ASSIGNMENT:
Only the lines from the line containing "Zoom in chart with plus icon" to the end of the records, both included, belong in the answer, copied exactly.

Start of SOURCE MATERIAL

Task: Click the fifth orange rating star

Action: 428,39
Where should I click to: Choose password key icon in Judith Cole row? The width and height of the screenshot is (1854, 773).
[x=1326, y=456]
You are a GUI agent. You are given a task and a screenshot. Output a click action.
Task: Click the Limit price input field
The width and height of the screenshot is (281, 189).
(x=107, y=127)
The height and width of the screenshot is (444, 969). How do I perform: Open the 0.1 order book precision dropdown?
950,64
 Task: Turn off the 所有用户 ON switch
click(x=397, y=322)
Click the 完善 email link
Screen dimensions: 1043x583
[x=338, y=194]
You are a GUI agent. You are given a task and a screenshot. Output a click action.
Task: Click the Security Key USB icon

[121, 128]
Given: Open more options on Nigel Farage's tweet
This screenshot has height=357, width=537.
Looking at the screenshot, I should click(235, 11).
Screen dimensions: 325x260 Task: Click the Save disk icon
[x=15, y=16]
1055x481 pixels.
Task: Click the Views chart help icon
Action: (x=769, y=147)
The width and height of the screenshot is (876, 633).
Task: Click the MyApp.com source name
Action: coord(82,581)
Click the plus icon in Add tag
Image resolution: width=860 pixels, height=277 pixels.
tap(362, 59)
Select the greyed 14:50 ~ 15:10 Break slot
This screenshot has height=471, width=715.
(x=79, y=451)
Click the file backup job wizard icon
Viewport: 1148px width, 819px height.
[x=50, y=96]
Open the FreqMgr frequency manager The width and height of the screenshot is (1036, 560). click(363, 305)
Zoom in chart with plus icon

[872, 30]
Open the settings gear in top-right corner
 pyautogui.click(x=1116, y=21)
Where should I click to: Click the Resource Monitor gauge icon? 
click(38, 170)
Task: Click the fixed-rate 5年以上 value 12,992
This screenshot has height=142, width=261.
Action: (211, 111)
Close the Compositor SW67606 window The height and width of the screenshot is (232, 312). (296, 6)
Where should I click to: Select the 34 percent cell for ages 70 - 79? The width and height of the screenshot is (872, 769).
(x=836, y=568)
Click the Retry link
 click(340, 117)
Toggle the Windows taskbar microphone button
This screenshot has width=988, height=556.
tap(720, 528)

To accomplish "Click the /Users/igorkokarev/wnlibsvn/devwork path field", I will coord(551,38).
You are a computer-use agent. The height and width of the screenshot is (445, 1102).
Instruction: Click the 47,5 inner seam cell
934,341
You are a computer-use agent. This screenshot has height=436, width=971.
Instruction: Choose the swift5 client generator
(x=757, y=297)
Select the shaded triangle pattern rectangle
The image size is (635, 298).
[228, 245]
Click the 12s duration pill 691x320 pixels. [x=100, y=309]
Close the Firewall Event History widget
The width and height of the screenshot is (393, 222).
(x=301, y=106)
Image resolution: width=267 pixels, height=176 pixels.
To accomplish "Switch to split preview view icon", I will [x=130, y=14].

End of SOURCE MATERIAL

EXERCISE SOLUTION:
Zoom in chart with plus icon

[872, 30]
Open the settings gear in top-right corner
 pyautogui.click(x=1116, y=21)
Where should I click to: Click the Resource Monitor gauge icon? 
click(38, 170)
Task: Click the fixed-rate 5年以上 value 12,992
This screenshot has height=142, width=261.
Action: (211, 111)
Close the Compositor SW67606 window The height and width of the screenshot is (232, 312). (296, 6)
Where should I click to: Select the 34 percent cell for ages 70 - 79? The width and height of the screenshot is (872, 769).
(x=836, y=568)
Click the Retry link
 click(340, 117)
Toggle the Windows taskbar microphone button
This screenshot has width=988, height=556.
tap(720, 528)

To accomplish "Click the /Users/igorkokarev/wnlibsvn/devwork path field", I will coord(551,38).
You are a computer-use agent. The height and width of the screenshot is (445, 1102).
Instruction: Click the 47,5 inner seam cell
934,341
You are a computer-use agent. This screenshot has height=436, width=971.
Instruction: Choose the swift5 client generator
(x=757, y=297)
Select the shaded triangle pattern rectangle
The image size is (635, 298).
[228, 245]
Click the 12s duration pill 691x320 pixels. [x=100, y=309]
Close the Firewall Event History widget
The width and height of the screenshot is (393, 222).
(x=301, y=106)
Image resolution: width=267 pixels, height=176 pixels.
To accomplish "Switch to split preview view icon", I will [x=130, y=14].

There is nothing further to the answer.